The Capricorn is a microprogrammed CPU containing 64 8-bit registers, an 8-bit arithmetic logic unit (ALU), a shifter and control logic. The 64 registers are split by boundaries. There is a boundary every two bytes for the first 32 registers and one boundary per 8 bytes for the remaining 32 registers. Each low-level instruction modifies data beginning at the register addressed up to the next boundary. The design results in very compact code. It was up to the coder to access and modify between one and eight bytes using only one CPU instruction.

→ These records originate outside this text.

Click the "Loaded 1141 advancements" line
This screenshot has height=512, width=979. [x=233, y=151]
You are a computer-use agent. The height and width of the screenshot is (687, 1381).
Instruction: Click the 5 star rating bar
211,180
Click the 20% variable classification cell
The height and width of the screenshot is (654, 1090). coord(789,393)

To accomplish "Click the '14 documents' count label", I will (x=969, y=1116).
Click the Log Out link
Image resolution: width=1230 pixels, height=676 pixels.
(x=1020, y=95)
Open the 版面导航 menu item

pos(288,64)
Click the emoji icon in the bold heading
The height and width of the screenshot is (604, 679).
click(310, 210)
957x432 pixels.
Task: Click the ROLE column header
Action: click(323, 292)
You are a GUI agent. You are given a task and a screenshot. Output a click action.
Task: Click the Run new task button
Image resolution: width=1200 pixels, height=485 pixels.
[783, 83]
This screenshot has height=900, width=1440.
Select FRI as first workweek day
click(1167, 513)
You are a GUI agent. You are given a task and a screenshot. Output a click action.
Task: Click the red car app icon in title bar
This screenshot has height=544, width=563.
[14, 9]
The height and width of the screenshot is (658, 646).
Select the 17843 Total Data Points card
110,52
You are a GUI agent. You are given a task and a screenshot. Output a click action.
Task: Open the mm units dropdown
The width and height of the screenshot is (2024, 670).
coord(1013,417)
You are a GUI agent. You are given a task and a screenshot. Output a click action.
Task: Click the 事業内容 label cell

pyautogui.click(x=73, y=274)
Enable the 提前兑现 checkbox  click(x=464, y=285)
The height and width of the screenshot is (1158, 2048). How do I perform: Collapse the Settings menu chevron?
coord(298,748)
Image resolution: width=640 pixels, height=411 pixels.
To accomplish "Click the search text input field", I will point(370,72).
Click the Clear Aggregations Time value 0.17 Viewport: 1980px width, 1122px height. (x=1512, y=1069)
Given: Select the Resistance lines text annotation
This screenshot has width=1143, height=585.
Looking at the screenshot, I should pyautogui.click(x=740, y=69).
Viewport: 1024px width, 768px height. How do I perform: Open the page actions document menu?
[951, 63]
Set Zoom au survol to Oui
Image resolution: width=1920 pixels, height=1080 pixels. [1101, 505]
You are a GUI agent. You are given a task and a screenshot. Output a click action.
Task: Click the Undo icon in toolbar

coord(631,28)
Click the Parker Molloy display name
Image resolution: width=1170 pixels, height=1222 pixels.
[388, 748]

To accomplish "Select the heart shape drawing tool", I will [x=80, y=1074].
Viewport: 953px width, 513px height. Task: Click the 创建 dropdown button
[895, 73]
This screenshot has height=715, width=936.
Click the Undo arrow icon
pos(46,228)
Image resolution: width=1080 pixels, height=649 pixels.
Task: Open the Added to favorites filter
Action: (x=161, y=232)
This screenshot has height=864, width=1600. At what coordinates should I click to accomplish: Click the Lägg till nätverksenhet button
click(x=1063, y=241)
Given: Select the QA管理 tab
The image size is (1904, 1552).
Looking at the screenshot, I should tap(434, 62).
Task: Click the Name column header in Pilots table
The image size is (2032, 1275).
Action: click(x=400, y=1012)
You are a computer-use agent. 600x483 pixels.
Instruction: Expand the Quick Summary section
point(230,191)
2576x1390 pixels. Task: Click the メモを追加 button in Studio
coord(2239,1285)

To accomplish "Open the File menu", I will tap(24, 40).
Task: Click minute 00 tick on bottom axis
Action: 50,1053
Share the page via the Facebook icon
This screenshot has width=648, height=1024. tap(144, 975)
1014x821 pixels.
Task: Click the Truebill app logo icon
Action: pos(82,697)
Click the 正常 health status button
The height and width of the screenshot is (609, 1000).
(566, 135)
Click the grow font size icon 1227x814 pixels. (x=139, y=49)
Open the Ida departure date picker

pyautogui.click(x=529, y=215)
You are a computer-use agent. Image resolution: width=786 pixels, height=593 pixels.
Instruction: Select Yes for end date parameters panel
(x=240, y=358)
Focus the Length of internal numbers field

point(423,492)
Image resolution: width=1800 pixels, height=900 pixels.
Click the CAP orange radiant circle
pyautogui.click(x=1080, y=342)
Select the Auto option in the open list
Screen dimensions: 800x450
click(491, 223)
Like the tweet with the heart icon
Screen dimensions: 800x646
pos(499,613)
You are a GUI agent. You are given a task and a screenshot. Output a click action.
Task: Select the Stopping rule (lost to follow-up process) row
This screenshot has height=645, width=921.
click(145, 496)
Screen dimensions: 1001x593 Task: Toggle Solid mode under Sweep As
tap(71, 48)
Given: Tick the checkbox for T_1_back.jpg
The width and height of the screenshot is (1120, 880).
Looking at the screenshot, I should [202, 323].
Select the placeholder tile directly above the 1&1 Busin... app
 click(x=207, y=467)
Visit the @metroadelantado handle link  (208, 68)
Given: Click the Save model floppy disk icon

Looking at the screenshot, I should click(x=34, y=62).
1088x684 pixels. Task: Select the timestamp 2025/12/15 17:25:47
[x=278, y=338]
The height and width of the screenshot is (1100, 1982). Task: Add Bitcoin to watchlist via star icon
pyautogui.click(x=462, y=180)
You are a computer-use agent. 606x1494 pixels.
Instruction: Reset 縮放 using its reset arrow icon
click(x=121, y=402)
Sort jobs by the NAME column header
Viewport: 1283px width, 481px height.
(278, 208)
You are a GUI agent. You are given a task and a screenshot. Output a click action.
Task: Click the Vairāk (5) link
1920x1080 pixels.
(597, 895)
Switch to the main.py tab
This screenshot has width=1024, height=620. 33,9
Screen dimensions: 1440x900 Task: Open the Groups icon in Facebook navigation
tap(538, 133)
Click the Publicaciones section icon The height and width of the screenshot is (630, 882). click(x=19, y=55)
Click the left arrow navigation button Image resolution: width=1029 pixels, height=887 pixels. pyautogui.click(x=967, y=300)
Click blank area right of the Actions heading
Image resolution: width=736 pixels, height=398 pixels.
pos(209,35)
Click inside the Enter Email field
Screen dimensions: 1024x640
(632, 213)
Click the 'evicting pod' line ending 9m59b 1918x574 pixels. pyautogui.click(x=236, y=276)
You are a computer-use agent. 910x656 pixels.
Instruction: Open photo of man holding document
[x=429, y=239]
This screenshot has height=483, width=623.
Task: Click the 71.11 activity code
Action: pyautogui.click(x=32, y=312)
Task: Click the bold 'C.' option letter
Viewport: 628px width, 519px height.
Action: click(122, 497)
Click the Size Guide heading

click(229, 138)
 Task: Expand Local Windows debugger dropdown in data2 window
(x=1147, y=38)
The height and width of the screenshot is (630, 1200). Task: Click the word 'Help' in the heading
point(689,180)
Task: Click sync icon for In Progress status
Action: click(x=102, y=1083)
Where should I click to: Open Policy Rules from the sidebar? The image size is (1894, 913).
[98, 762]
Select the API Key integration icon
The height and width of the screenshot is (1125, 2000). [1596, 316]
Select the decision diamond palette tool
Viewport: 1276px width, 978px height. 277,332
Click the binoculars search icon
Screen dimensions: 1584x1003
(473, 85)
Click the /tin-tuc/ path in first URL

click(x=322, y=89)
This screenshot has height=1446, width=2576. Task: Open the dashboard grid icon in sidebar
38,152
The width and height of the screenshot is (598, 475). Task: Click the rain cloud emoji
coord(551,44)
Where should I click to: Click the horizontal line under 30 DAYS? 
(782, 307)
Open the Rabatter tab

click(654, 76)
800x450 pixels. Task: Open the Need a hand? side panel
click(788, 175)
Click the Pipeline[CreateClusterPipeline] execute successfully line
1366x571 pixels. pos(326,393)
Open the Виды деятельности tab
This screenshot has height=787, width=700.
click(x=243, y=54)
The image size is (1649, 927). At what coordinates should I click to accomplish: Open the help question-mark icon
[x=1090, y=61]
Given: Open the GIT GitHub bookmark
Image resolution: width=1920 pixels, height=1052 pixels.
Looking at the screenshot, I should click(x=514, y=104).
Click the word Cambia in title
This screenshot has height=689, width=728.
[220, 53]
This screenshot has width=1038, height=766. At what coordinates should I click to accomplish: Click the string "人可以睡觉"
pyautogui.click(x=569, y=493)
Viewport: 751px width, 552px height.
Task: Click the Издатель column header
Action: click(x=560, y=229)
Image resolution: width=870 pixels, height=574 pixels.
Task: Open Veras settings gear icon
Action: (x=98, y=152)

The first 32 registers are often used for address manipulation. The remaining 32 registers are used for floating point operations. Because there are four sets of eight byte boundary registers (32-63) most floating point operations are done using only registers without any memory access. Six of the first 32 registers are reserved by hardware for use as special-purpose registers: one register pair is defined as the program counter, another pair as the stack pointer, and one more pair as an index pointer for internal operations. There is no dedicated accumulator — any general register (or string of registers) can be used for ALU results. The register file is designed to allow up to two operations for the first 32 registers and up to eight operations for the remaining 32 registers. Any pair of registers can be used as a 16-bit index register. The six-bit DRP and ARP registers are used to point to the first and second register strings, respectively.

The ALU can work either in binary or binary-coded decimal (BCD) mode. Variable-length instructions let the programmer treat data in the upper 32 registers as entities between one and eight bytes in length — for example, two eight-byte values (e.g. mantissa of a floating-point number) can be added using a single instruction. This feature reduces the number of loops that need to be programmed.

The CPU has an interrupt mechanism with up to 127 vectors. For direct memory access, the CPU can be halted by an external device.

== Implementation ==
The Capricorn CPU was implemented as a silicon-gate NMOS logic circuit (4.93×4.01 mm) in a 28-pin dual in-line package, with an 8-bit, multiplexed external bus. The CPU chip consumed 330 mW at 625 kHz.

CPU timing is controlled by four non-overlapping clock phases with 200 nanosecond width and 200 nanosecond spacing, for an overall clock cycle of 1.6 microseconds, equivalent to 625 kHz clock frequency.

The complete system included support chips co-designed with the CPU, such as a dynamic memory controller, keyboard controller with timers, printer controller and CRT controller. A special buffer chip connected to the expansion slots.